In June, our staff travelled to Myanmar’s capital city of Nay Pyi Taw as an ambassador for Fish Conservation Zones (FCZs) in Laos. Our collaborators from Fauna and Flora International (FFI) in Myanmar invited FISHBIO to share our FCZ experiences with government officials as part of an effort to legalize community-managed FCZs in Myanmar. During our field trips to advise FFI on their projects to establish FCZs in Indawgyi Lake and Phonganrazi in Kachin State, we noticed that one of the biggest differences between Laos and Myanmar is that Laos, like many other Southeast Asian countries, has explicit articles in the national fisheries law that allow local communities to designate and enforce FCZs in their villages. As such national-level laws currently do not exist in Myanmar, communities who tried to set up local conservation areas faced challenges when the government and other communities did not recognize them. Several villages shared the difficulties of trying to promote conservation without government support during our field visits in Kachin State. Recognizing this, FFI convened a national workshop to try to develop a legal framework for Fish Conservation Zones in Myanmar.
This year marked Myanmar’s first civilian elections in 50 years, and as a result, much of the authority to create legislation is now being handed to the states. The workshop we attended included government authorities and community members from Kachin State in northern Myanmar, where FFI and FISHBIO have been working to establish FCZs, and Tanintharyi Region in southern Myanmar, where FFI is establishing locally managed marine protected areas. Our communications director and fisheries biologist Erin Loury presented on FISHBIO’s experiences establishing Fish Conservation Zones in Laos, and also provided a review of the Lao Fisheries Law. Adopted in 2009, the Lao Fisheries Law provides for villages to manage their local fish resources through Fisheries Management Committees, including the development of Fish Conservation Zones. It was a treat for us to see some familiar faces from our recent trip to the mountain villages of Phonganrazi.

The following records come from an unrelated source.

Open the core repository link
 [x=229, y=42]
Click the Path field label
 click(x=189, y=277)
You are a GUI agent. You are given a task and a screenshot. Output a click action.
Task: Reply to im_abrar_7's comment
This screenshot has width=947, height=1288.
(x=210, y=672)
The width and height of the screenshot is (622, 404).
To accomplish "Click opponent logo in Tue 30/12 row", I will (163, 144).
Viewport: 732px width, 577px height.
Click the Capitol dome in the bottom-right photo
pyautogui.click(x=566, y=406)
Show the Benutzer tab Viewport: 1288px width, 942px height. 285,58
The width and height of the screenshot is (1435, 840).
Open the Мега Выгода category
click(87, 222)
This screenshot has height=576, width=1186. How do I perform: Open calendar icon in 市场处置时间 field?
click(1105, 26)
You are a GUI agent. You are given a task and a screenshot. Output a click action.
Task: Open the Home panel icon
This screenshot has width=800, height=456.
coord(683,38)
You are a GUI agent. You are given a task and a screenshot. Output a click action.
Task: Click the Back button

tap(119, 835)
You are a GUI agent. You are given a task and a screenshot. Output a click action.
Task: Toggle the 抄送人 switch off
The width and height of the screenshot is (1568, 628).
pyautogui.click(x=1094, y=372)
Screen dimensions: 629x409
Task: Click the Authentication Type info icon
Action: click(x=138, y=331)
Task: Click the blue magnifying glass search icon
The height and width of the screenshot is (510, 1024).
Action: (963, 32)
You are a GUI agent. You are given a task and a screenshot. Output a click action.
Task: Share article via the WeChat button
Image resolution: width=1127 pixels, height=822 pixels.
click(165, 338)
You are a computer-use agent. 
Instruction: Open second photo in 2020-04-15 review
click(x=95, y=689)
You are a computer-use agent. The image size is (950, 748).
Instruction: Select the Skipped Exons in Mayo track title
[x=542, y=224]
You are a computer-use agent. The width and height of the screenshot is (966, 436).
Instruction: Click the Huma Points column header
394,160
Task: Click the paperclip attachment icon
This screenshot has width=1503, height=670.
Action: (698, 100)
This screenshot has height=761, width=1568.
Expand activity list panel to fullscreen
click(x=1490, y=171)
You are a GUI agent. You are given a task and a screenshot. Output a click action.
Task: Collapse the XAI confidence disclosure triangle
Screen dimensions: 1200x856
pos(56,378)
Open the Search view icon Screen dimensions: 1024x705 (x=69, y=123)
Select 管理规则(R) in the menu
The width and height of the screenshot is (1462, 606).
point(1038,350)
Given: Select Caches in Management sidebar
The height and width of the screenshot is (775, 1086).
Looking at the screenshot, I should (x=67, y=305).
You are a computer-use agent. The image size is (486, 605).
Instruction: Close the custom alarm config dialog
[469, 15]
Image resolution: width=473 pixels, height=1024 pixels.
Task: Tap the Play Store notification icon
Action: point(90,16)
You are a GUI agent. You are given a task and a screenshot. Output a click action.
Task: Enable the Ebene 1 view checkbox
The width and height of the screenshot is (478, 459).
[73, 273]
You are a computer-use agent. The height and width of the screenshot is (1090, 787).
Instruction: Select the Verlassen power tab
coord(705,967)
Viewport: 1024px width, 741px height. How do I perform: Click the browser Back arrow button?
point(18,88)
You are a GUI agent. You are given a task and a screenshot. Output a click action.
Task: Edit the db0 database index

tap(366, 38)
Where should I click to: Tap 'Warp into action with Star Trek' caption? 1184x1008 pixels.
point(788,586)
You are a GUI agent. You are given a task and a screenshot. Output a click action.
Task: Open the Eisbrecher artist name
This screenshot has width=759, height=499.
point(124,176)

Several community leaders from these villages made the trek to the national capital, and attended in their traditional formal dress.
During the meeting, all parties recognized the importance of establishing FCZs to protect fish habitats, and agreed that the Fisheries Department should provide guidance for how to establish and manage these areas. They also decided that the Freshwater Fisheries Law of Kachin State needed to be amended to allow for the community establishment of FCZs, and plans are in place to submit such changes to the parliament for approval. Attendees also agreed on the need to issue fisher licenses with the support from FFI, and community leaders stated that more awareness raising activities around fisheries regulations need to be planned in Kachin State. We hope that this meeting is an important step forward for helping local communities in Myanmar manage their fisheries resources, and for protecting Myanmar’s unique fish species.